### [LISTA DE TAREFAS]
a) Quais são todas as casas citadas pelo nome no texto sobre as casas de arquitetos em Los Angeles?
b) Prossiga com o texto sobre as casas de arquitetos em Los Angeles a partir do ponto em que ele termina.

### [TRECHO APRESENTADO]
/---

No rastro de Frank Gehry

Modernismo sem utopia

FERNANDA EZABELLA

WERNER HERZOG, o cineasta alemão, costuma repetir que Los Angeles é a cidade com mais "substância cultural" dos EUA, uma vez ultrapassado o brilho superficial do glamour hollywoodiano.
Uma forma de encontrar esta cidade "substanciosa" é se perder (de carro) em busca de suas casas famosas. Mas não as mansões das celebridades -como mostram as centenas de passeios oferecidos aos turistas- e sim as construções de arquitetos pioneiros, como a lendária Eames House (eames house.org), marco do modernismo, ou as várias com a assinatura do arquiteto Frank Gehry.
"Gehry está no mundo todo, mas aqui há uma concentração de casas particulares feitas por ele que não se vê em outros lugares, onde há mais museus e escolas", disse à Folha a crítica Sylvia Lavin, professora no departamento de arquitetura da Universidade da Califórnia em Los Angeles (Ucla).
"Nem todo mundo pode pagar para viver com detalhes fetichistas. Esta foi uma ótima ideia de Gehry, que levou a arquitetura para outra direção."
Lavin escreveu a introdução do livro "Frank Gehry - The Houses", que traz na capa a quase surrealista Schnabel House (1989), que aparece também entre as 20 citadas no livro "Living Architecture - Greatest American Houses of the 20th Century" [Arquitetura Viva - Melhores Casas Americanas do Século 20], lançado mês passado.
A Schnabel House, entregue no mesmo ano em que o arquiteto recebeu o Prêmio Pritzker, fica em Brentwood (526, Carmelina Drive), bairro de outras construções do arquiteto, como a Sturges House (1939), do arquiteto Frank Lloyd Wright (441, Skyewiay Road). [Veja galeria de imagens em folha.com.br/ilustrissima]
São como "objetos colocados na paisagem, como uma natureza-morta de Morandi", explica Gehry sobre o conjunto de quatro unidades que compõem uma espécie de vila da Schnabel House, hoje casa do produtor da Broadway Jon Platt.
"Viver numa casa de Gehry transforma o morador em artista. Os interiores pedem a bagunça ativa do proprietário para que a decoração seja finalizada. Você participa do design", acredita Lavin.

\---

### [MATERIAL FORNECIDO]
/---

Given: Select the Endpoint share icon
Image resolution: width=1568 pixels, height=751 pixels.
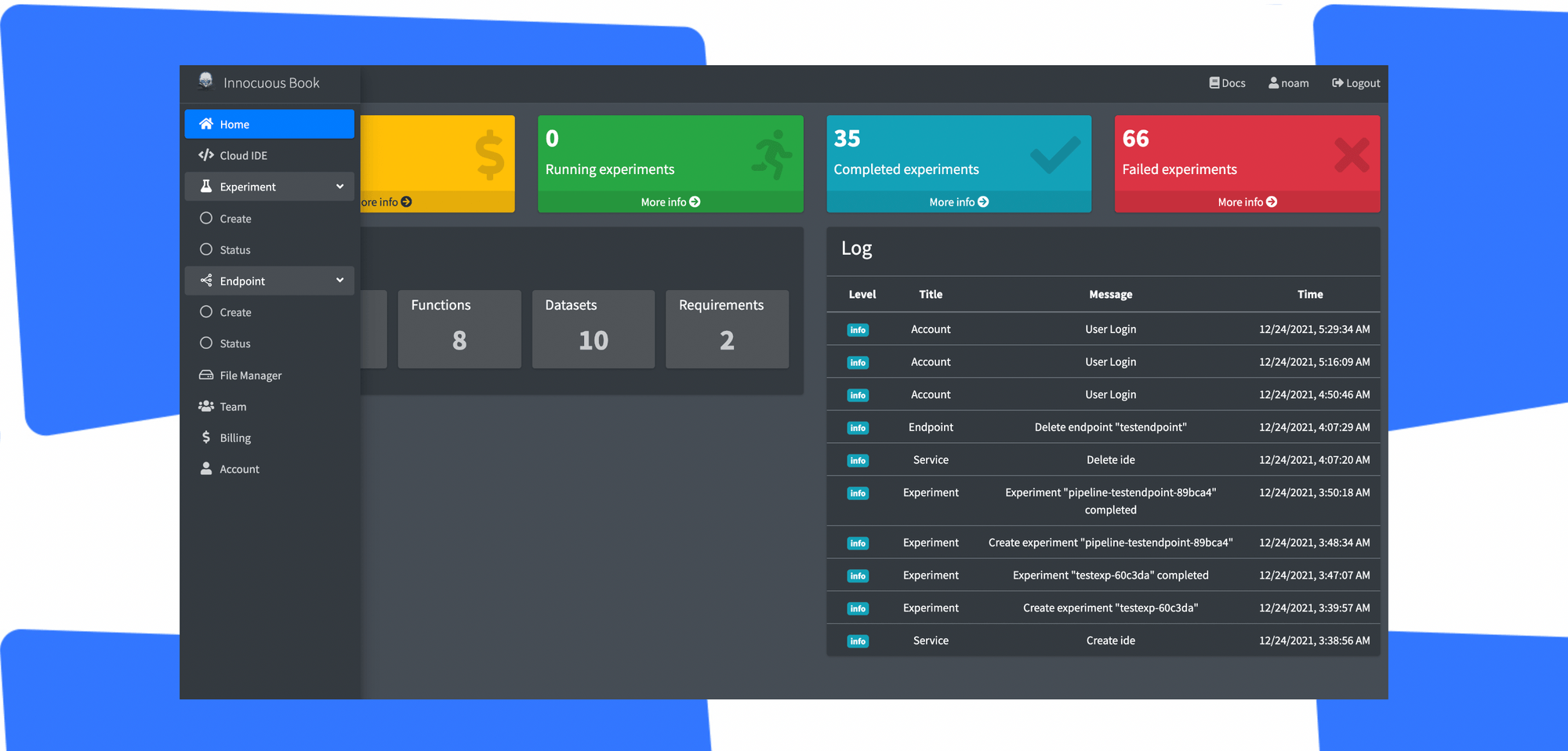Looking at the screenshot, I should pyautogui.click(x=206, y=281).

\---

### [RESULTADOS ESPERADOS]
a)
Eames House
Schnabel House
Sturges House

b)
Gehry, 81, nasceu em Toronto e faz parte do grupo de artistas que se mudou para L.A. em meados do século passado para criar uma espécie de versão pós-Guerra da vanguarda, um modernismo sem utopia, numa terra ensolarada e aberta a experimentos.
É possível ver espalhadas pela cidade construções que moldaram seu pensamento, principalmente nos projetos de casas particulares, como a sua, em Santa Monica (1002, 22nd Street) -onde Gehry mora até hoje, desde que a reformou no final dos anos 70, aplicando materiais como madeira compensada, vidro e alumínio corrugado. (Há várias tomadas de Gehry no interior desta casa no documentário "Sketches of Frank Gehry", de Sidney Pollack.)
Ou o cartão-postal da cidade, o Walt Disney Concert Hall, um palácio reluzente de placas curvas de titânio, hoje símbolo da arquitetura de Gehry. A sala só ficou pronta em 2003, mas foi desenhada em 1991, depois do Pritzker e antes do museu Guggenheim de Bilbao (Espanha).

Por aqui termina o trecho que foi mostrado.